Imagem 2. Registro de Siphonops annulatus adulto sobre a terra (a); dentição da maxila (b) e da mandíbula (c); secção do crânio indicando as glândulas associadas à região bucal (d); e corte da maxila evidenciando os ductos de passagem da peçonha desde as glândulas até os dentes (e). Fonte: MAILHO-FONTANA (2020).


No entanto, a grande novidade científica veio a calhar em 2020, quando ao avaliarem a morfologia da S. annulatus, Mailho-Fontana e colaboradores encontraram evidências morfológicas de um sistema de peçonha (Imagem 2), caracterizado pela associação de glândulas de veneno aos dentes superiores e inferiores desses animais (Imagem 3). Os autores também verificaram a origem embriológica de tais glândulas, qual se mostrou semelhante à origem embriológica nas serpentes, de maneira que os autores sugerem que essa estrutura já estivesse presente desde o surgimento das cecílias na história evolutiva.

Imagem 3. Corte histológico do crânio de Siphonops annulatus com boca aberta sinalizando os dentes (T1 e T2) associados às glândulas de veneno (simbolizadas em *);as setas indicam os ductos de veneno que vão até a base dos dentes, enquanto as setas incompletas indicam as cavidades nas quais os dentes são alojados quando a boca está fechada; as glândulas mucosas (M) são encontradas no tecido epitelial mais externo. Fonte: MAILHO-FONTANA (2020).


A presença de peçonhas nesses animais pode ser um item a mais sobre sua história natural. Uma vez que se alimentam abocanhando suas presas e as pressionando contra o solo, a inoculação de toxinas deve auxiliar na imobilização das mesmas.


O hábito fossorial desses animais dificulta o conhecimento acerca dos mesmos, por isso, embora essa descoberta de Mailho-Fontana e colaboradores (2020) pareça ser simples, é na verdade um ganho gigante para a herpetologia, que segue com lacunas do conhecimento científico sendo preenchidas! Incrível, não é mesmo?!


REFERÊNCIAS


BENEDITO, E. Biologia e Ecologia dos vertebrados. 1. ed. Rio de Janeiro: Roca, 2018. 244 p.


FROST, D. R. Amphibian Species of the World: an Online Reference. Version 6.0 (08, mai. de 2022). American Museum of Natural History, New York, USA, 2021. Disponível em: http://research.amnh.org/herpetology/amphibia/index.html. Acesso em: 08 mai. 2022.


JARED, C. et al. Skin gland concentrations adapted to different evolutionary pressures in the head and posterior regions of the caecilian Siphonops annulatus. Scientific reports, v. 8, n. 1, p. 1-7, 2018.
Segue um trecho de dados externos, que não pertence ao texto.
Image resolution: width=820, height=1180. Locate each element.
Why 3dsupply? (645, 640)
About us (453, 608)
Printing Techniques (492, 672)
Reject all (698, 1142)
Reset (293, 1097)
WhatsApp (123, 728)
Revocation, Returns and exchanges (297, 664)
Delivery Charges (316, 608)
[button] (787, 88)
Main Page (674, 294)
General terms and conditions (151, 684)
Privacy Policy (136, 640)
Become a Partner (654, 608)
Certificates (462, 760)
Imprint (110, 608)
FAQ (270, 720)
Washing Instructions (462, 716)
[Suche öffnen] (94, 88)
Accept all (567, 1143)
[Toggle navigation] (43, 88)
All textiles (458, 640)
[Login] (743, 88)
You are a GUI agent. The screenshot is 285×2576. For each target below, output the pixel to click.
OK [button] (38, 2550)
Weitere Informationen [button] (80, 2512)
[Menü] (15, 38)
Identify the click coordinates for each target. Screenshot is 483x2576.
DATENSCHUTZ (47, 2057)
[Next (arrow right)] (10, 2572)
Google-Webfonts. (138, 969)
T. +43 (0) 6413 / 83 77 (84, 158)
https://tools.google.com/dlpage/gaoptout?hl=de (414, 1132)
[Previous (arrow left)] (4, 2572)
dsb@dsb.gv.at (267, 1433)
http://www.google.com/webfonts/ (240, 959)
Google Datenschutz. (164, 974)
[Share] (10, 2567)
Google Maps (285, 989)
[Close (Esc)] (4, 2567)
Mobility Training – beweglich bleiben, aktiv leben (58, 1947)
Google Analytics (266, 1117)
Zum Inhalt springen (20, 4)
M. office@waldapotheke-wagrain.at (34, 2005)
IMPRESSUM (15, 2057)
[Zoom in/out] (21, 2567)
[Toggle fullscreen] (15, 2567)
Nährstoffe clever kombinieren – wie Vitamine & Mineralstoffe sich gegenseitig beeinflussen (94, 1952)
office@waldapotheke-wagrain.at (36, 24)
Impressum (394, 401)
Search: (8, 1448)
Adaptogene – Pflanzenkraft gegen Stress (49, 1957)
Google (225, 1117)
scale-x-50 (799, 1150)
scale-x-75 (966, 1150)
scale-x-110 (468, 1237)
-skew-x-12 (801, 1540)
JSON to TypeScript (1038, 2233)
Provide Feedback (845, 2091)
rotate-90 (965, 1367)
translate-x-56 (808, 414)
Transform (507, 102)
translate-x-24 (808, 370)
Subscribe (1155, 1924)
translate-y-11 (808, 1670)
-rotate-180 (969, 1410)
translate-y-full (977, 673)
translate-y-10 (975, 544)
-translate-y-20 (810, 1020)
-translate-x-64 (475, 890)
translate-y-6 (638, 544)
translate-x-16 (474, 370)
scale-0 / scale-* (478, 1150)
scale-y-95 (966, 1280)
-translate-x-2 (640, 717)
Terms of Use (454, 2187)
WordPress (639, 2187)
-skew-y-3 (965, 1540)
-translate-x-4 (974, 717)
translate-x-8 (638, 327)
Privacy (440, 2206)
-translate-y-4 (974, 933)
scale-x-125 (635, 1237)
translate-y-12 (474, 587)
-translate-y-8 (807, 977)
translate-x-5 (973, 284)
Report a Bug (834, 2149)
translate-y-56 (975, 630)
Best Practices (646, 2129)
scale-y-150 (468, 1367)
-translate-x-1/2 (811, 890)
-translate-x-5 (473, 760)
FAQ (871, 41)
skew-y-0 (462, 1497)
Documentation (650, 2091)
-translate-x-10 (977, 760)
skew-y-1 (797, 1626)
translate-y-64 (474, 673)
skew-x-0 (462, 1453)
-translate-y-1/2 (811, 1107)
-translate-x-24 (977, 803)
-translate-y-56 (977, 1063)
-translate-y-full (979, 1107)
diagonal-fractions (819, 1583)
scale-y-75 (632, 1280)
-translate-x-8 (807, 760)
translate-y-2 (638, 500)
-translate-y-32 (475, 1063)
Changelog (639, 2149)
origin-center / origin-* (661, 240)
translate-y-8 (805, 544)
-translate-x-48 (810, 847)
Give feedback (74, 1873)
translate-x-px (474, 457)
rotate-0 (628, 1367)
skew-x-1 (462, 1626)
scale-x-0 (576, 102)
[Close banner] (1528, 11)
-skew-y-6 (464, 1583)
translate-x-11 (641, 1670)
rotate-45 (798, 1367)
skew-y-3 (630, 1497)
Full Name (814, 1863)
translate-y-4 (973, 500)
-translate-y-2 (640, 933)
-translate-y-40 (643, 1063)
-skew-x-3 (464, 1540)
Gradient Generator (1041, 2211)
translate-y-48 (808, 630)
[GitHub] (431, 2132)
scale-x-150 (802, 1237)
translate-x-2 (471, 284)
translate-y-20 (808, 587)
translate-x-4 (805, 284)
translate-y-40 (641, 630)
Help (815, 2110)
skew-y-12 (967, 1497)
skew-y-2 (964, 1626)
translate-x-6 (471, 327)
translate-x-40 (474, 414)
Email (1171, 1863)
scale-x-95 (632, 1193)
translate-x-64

MACIEL, A. O.; HOOGMOED, M. S. Taxonomy and distribution of caecilian amphibians (Gymnophiona) of Brazilian Amazonia, with a key to their identification. Zootaxa, v. 2984, n. 1, p. 1-53, 2011.


MAILHO-FONTANA, P. L. et al. Morphological evidence for an oral venom system in caecilian amphibians. Science, v. 23, n. 7, p. 1-7, 2020.


SAWAYA, A. Sobre as glândulas cutâneas de Siphonops annulatus (Mikan). Boletins da Faculdade de Philosophia, Sciencias e Letras, Universidade de São Paulo. Zoologia, v. 2, n. 2, p. 269-279, 1938.


VITT, L. J.; CALDWELL, J. P. Herpetology: An introdutory biology of amphibians and reptiles. 4 ed. Academic Press. 2014. 757 p.


WILKINSON, M. et al. One hundred million years of skin feeding? Extended parental care in a Neotropical caecilian (Amphibia: Gymnophiona). Biology Letters, v. 4, n. 4, p. 358-361, 2008.